UM alumnus Brad Martin regularly wears pink for his role as one of 22 men selected from the Central Mississippi area to raise money and awareness for breast cancer research and prevention awareness through the American Cancer Society’s annual Real Men Wear Pink campaign. Submitted photo

OXFORD, Miss. – Brad Martin, who earned degrees from the University of Mississippi in 2003 and 2012, is proud to wear pink this holiday season, instead of the traditional red and white.

As a graduate of the bachelor’s program in exercise science and master’s program in health promotion, Martin was well prepared for his role as comprehensive cancer control program director in the Office of Preventive Health and Health Equity in the Mississippi State Department of Health.

His passion for helping others drives him to lead the state in building and sharing resources for prevention and awareness of various types of cancer while raising money for research and prevention through the American Cancer Society’s Real Men Wear Pink Campaign in his spare time.

“In my full-time role, we do everything in comprehensive cancer control, grant-funded by the Centers for Disease Control and Prevention,” Martin said. “We focus on promoting screening and detection. Then we have a survivorship component where we try to assist caregivers and survivors. Cancer affects individuals of all walks of life, races and socioeconomic classes.”

On his Real Men Wear Pink fundraising website, Martin explains that cancer has affected his family on both maternal and paternal sides.

“Several loved ones have fought and battled various types of cancers in my lifetime,” Martin said. “My paternal Grandma succumbed to colon cancer when I was a child. Breast cancer has recently impacted an extended family member of mine. I have a first cousin that currently battles cancer and I have two uncles that have battled cancer in the past few years.

“Family and friends are both very important to me. I feel like the people I’ve been able to meet through the Real Men Wear Pink platform – it’s a no brainer to try to help in any way I can. When it becomes your family and friends, it is just an honor to be part of it.”

Martin regularly wears his pink shirt, tie and pocket square as one of 22 men selected from the Central Mississippi area to raise money and awareness for breast cancer research and prevention awareness through the American Cancer Society’s annual campaign. Two other chapters operate in the state: one on the Gulf Coast and another in north Mississippi.

He also appeared recently on the “Good Things with Rebecca Turner” radio show on SuperTalk Mississippi to promote the effort.

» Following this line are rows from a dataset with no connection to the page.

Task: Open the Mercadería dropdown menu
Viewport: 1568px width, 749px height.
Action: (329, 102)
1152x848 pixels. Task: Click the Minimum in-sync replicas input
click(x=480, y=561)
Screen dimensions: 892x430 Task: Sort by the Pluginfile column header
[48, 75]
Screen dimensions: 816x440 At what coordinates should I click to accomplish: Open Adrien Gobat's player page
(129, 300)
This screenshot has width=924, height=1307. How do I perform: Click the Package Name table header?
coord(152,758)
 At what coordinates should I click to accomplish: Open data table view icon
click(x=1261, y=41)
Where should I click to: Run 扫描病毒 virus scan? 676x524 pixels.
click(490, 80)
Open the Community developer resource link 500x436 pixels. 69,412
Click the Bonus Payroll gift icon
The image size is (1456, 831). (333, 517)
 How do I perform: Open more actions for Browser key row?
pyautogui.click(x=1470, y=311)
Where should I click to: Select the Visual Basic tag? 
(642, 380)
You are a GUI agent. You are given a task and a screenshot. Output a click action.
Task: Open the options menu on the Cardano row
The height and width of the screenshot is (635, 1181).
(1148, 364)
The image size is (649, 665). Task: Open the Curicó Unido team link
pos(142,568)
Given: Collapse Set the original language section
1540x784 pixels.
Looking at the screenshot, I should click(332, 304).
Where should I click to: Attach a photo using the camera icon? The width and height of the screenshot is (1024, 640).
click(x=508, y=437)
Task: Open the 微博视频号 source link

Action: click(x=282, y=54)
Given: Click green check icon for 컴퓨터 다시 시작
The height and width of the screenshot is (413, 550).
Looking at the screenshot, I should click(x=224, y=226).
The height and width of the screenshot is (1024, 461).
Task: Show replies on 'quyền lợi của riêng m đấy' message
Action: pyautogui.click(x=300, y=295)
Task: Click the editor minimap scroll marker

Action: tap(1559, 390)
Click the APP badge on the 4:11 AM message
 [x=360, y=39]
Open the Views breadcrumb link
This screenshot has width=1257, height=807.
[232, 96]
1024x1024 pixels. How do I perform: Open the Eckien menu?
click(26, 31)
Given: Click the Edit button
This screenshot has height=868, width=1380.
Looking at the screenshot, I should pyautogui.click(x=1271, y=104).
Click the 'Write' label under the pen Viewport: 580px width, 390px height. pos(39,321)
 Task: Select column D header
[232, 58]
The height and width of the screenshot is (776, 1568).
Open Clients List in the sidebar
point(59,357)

Martin began his career in public health working with Special Olympics and the North Mississippi Regional Center through hands-on and practicum experience in the Department of Health, Exercise Science and Recreation Management while pursuing his exercise science degree. After a 200-hour practicum with NMRC in 2003, he later served about six years in multiple job roles in NMRC’s Batesville, Pontotoc and Oxford facilities.

Brad Martin (right) attends an Ole Miss football game with (from left) his sister, Katie M. Twiford, and parents Darrell Martin and Barbara Martin. Submitted photo

Martin is a child of the Southeastern Conference, moving from South Carolina to Alabama to Georgia before moving to Oxford in 1995 to attend and graduate from Oxford High School with his sister, Katie M. Twiford. They were reunited again when Martin transferred from Belhaven University to Ole Miss, where Twiford was attending, in 2001.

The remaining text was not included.